| Metin Bölümü |
.....

20.09.2023
İradi demans
Türkçü tarihçi Necip Asım Bey, henüz basılmamış olan Evliya Çelebi Seyahatnamesi’nin Genç Osman olayını bütün ayrıntıları ve iğrençlikleriyle anlatan bir sayfasını yırtıp yok etmişti. Bu davranışını kınayanlara da Necip Asım Bey şu karşılığı vermişti: “Tarihimiz için bu sayfa kara bir lekedir; bunu gelecek kuşaklara göstermek doğru olmadığından yırttım.” Tanrıkulu tartışmasında Erdoğan da Necip Asım Bey’in izinden gidiyor. Tarihimize yakışmayan sayfayı yırtıp atıyor ve böylece olmuş olanı olmamış hale getireceğini sanıyor. Yeni bir rejim inşa sürecinde iseniz ihtiyaç duyacağınız bir hareket.
Etyen Mahçupyan
Milliyet’in ‘Tarih Dizisi’ yayınlarından, “İlk çağlardan günümüze Suikastlar ve Ayaklanmalar Tarihi’nde Genç Osman bölümü şöyle başlıyormuş: “Seksen yıl kadar önce, tarihçi ve ‘Türkçü’ Necip Asım Bey, henüz basılmamış olan Evliya Çelebi Seyahatnamesi’nin Genç Osman olayını bütün ayrıntıları ve iğrençlikleriyle anlatan bir sayfasını yırtıp yok etmişti. Bu davranışını kınayanlara da Necip Asım Bey şu karşılığı vermişti: Tarihimiz için bu sayfa kara bir lekedir; bunu gelecek kuşaklara göstermek doğru olmadığından yırttım.” (Kaynak: Çetin Altan, 26 Nisan 2011, Milliyet – “Kişi noksanını bilmek gibi irfan olamaz” Bursalı Tabip Muhammet Bey’)
Belli ki Necip Asım Bey derin bir kimlik bilinci ile davranmış, yeni bir rejim ve millet inşa edilirken geçmişin ‘çapaklarından’ kurtulmak gerektiğini kavramış. Yanlışı olmayan bir hayali geçmişin bize gerçeklikten daha fazla uyduğunu sezmiş.
Modernlik benliğin ancak gerçeği hatırlayarak sağlıklı bir şekilde oluşabileceği fikrini vazetti. Ancak bizim gibi halklar için bu aşırı bir külfet. Kendine nesnel bakma, kendini tanıma gibi uğraşların benliğimizi tarumar etme, kimliğimizi sıradanlaştırma ve değersizleştirme ihtimalinden öylesine korkuyoruz ki ‘iradi demansı’ yeğliyor, bilerek ve isteyerek unutkanlığa sığınıyoruz.

.....

| Veri Kesiti |
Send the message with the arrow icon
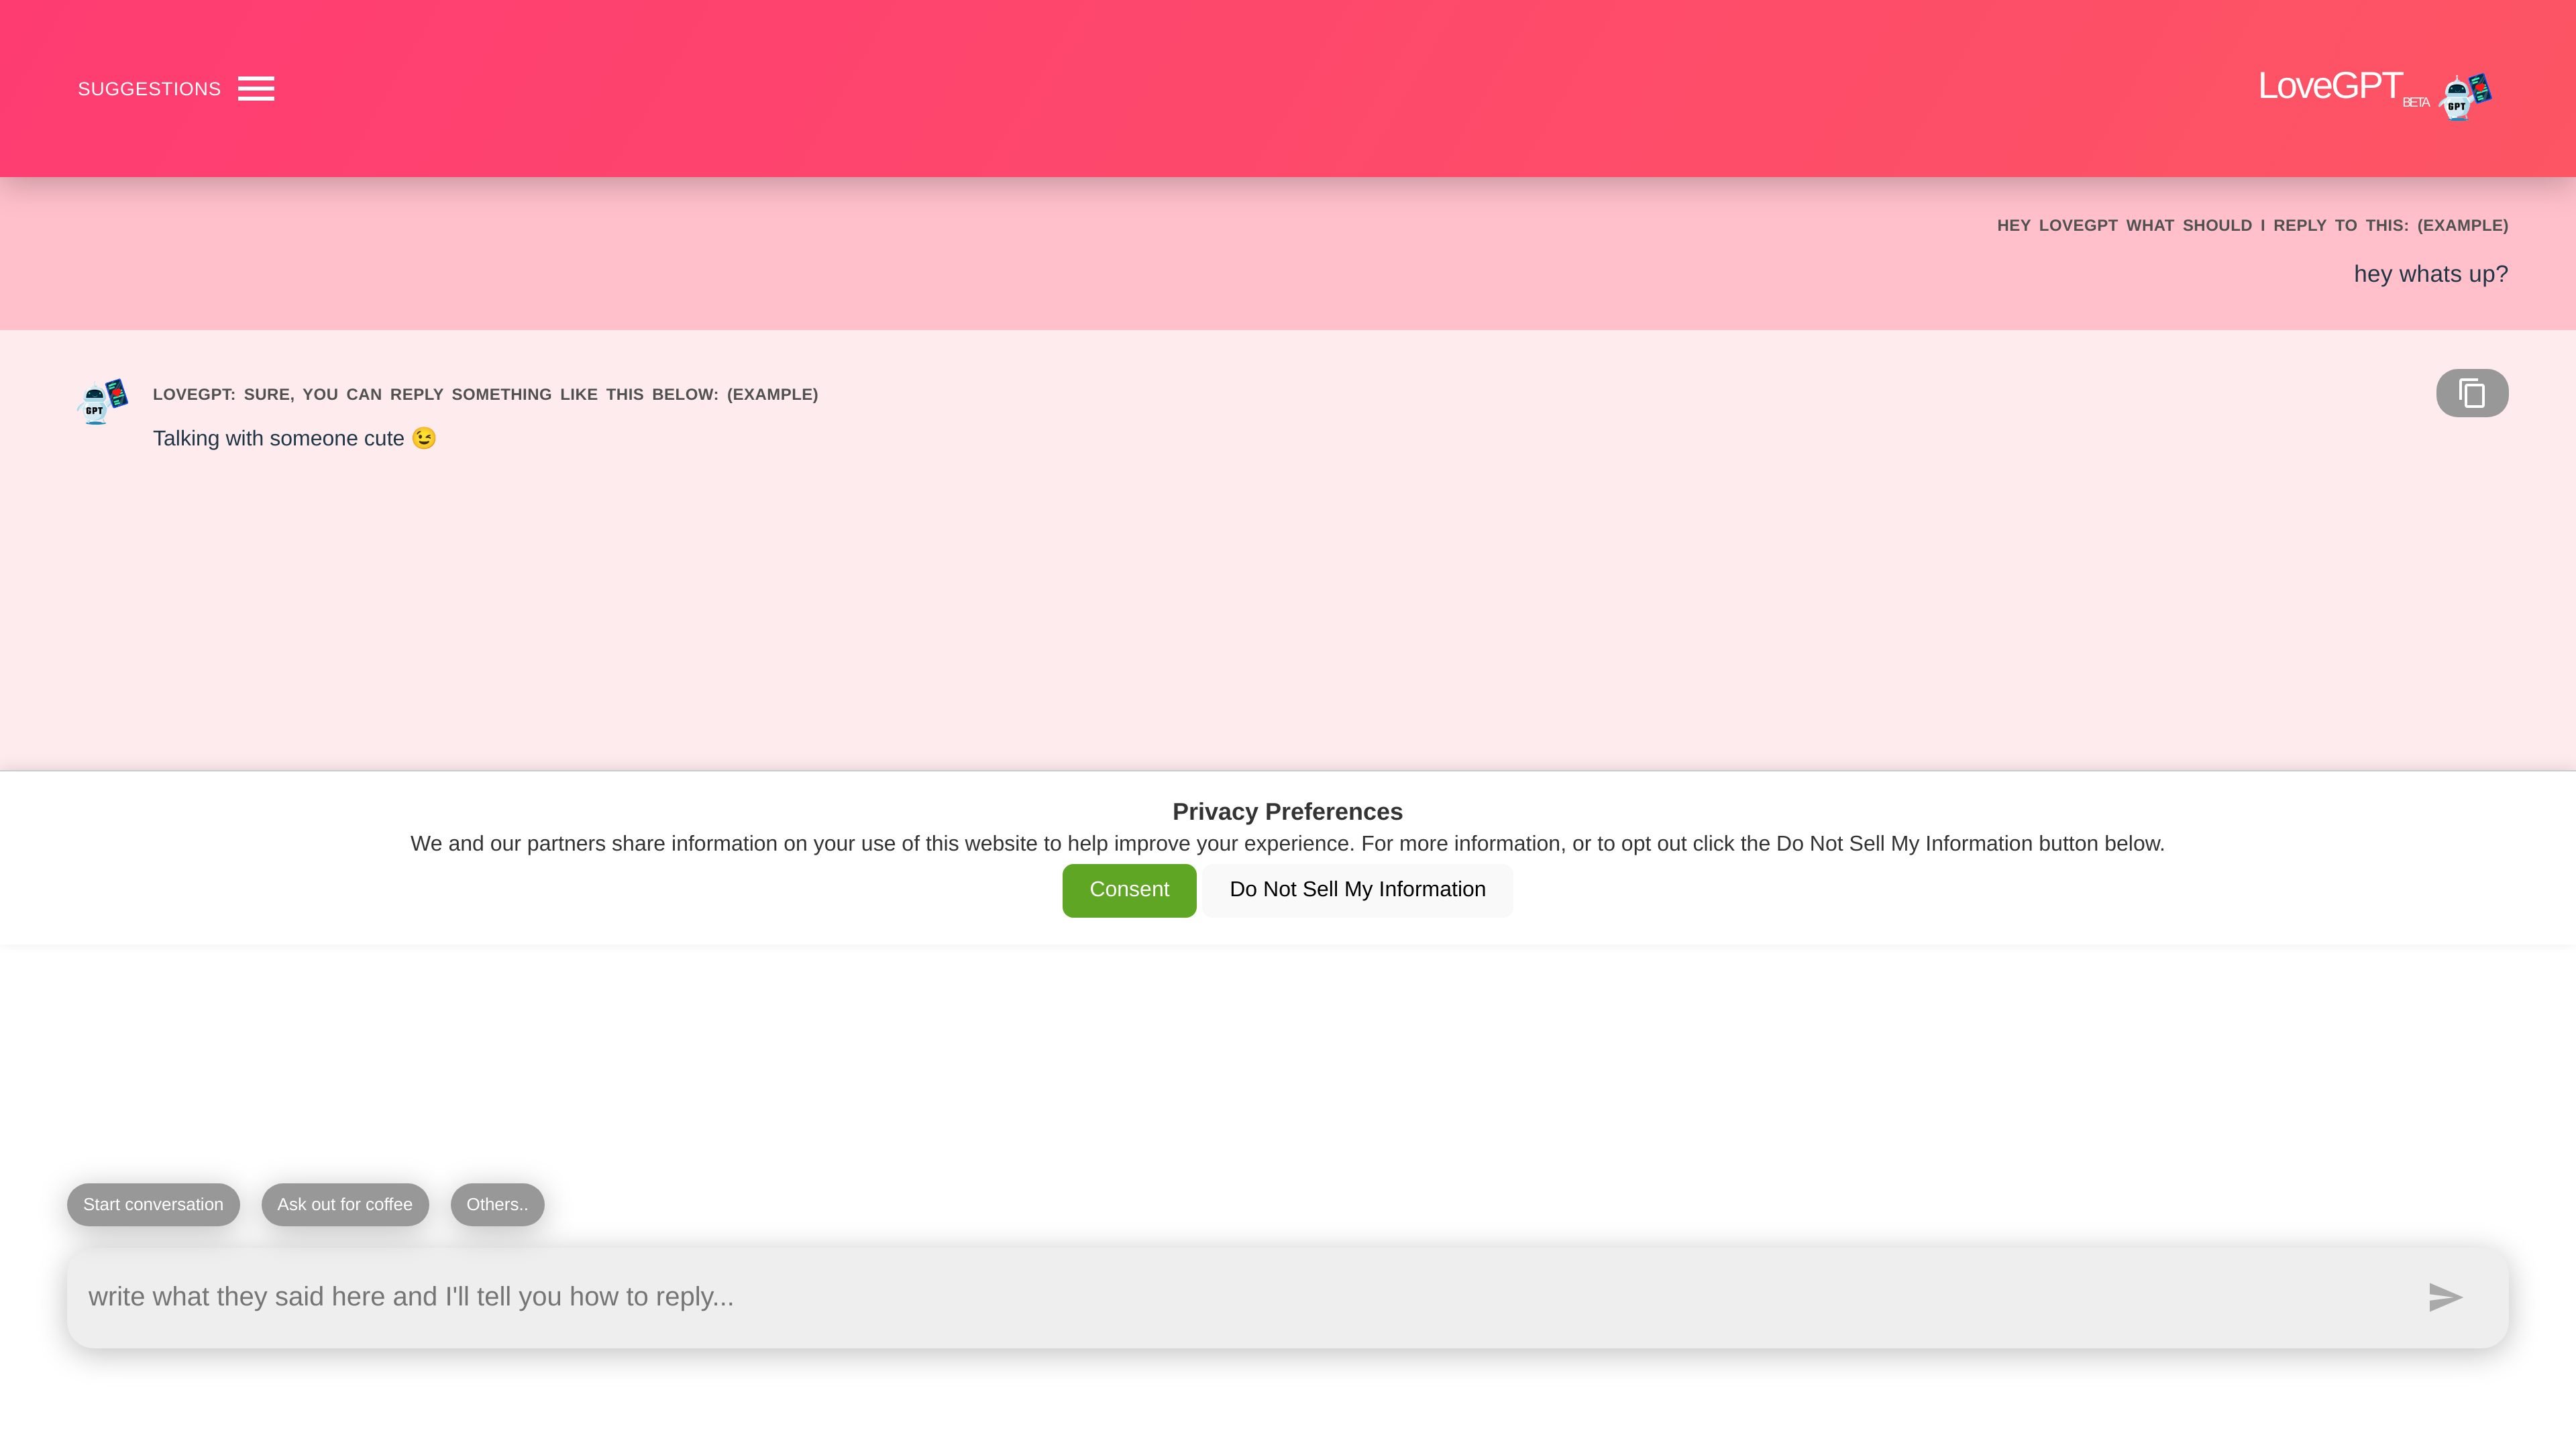Viewport: 2576px width, 1449px height. tap(2445, 1297)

.....

| Görevler |
a) “İradi demans” yazısına göre aşağıdaki soruları yanıtlayınız:
(i) Necip Asım Bey hangi eserin, hangi olayı anlatan sayfasını yırtıp yok etmişti?
(ii) Alıntıdaki Genç Osman bölümü, Milliyet’in hangi yayınında yer alıyor?
(iii) Modernlik, benliğin nasıl sağlıklı bir şekilde oluşabileceğini vazetti?
b) “İradi demans” yazısında “Modernlik benliğin” sözleriyle başlayan paragrafı, temel bilgilerini koruyarak madde işaretli bir liste hâline getiriniz.
c) “İradi demans” yazısını, son cümlesinden sonra gelecek biçimde sürdürünüz.

| Görev Yanıtları |
a)
(i) Henüz basılmamış olan Evliya Çelebi Seyahatnamesi’nin, Genç Osman olayını bütün ayrıntıları ve iğrençlikleriyle anlatan bir sayfasını yırtıp yok etmişti.
(ii) Milliyet’in ‘Tarih Dizisi’ yayınlarından “İlk çağlardan günümüze Suikastlar ve Ayaklanmalar Tarihi” adlı yayında yer alıyor.
(iii) Benliğin ancak gerçeği hatırlayarak sağlıklı bir şekilde oluşabileceğini vazetti.

b)
- Modernlik, benliğin ancak gerçeği hatırlayarak sağlıklı biçimde oluşabileceği fikrini öne sürdü.
- Bizim gibi halklar için bu, aşırı bir külfettir.
- Kendine nesnel bakmanın ve kendini tanımanın benliğimizi tarumar etmesinden, kimliğimizi sıradanlaştırıp değersizleştirmesinden çok korkuyoruz.
- Bu yüzden “iradi demans”ı yeğliyor, bilerek ve isteyerek unutkanlığa sığınıyoruz.

c)
Tatsızlık yaşanmasın, ‘kaçak’ olmasın diye de söz konusu ‘milli unutkanlığın’ devlet rehberliğinde, ‘hukukun’ gözetiminde yaşanmasını, böylece gerçekliğin zapturapta alınmasını istiyor ve bunu bize sağlayan ideolojiye tutunuyoruz.
Kısacası gerçeklik de bizler için demokrasi gibi bir şey… İşimize geldiği oranda olmalı, gerisi ise olmak zorunda olmamalı. Necip Asım Bey işe sayfa kopararak başlamış ama akabinde söz konusu kitapta ‘gerekli’ düzeltmelerin yapıldığını, hatta yeni sayfaların eklendiğini duysak herhalde şaşırmazdık.
Bizim için tarih yaşanmışlıktan bağımsız bir olgu… Hiçbir şey yaşanmamış olsaydı, ya da biz yaşananlar hakkında hiçbir şey bilmeseydik bile kendi yazdığımız bir tarihimiz olacaktı. Nitekim halen yaşananlara ve geçmişte yaşanmış olanlara bu tarihin prizması içinden bakıyoruz. Bazılarını tarihe ekliyor, bazılarını dışarda bırakıyor, bazılarını değiştiriyor ve nihayet birçoğunu da uyduruyoruz.
Ama bundan gocunmuyoruz. Aksine bu ameliye bize ‘doğal ve normal’ geliyor. Acaba niçin? Muhtemelen gerçeklikle karşılaşmanın psikolojik maliyeti çok yüksek… Sanki ‘ne mal olduğumuzu’ biliyor ama duymak istemiyoruz. Ayrıca toplumsal inşa döneminde, yani yeni bir kimlik tanımının ve benlik algısının üretilmesi sürecinde söz konusu maliyet daha da yüksek.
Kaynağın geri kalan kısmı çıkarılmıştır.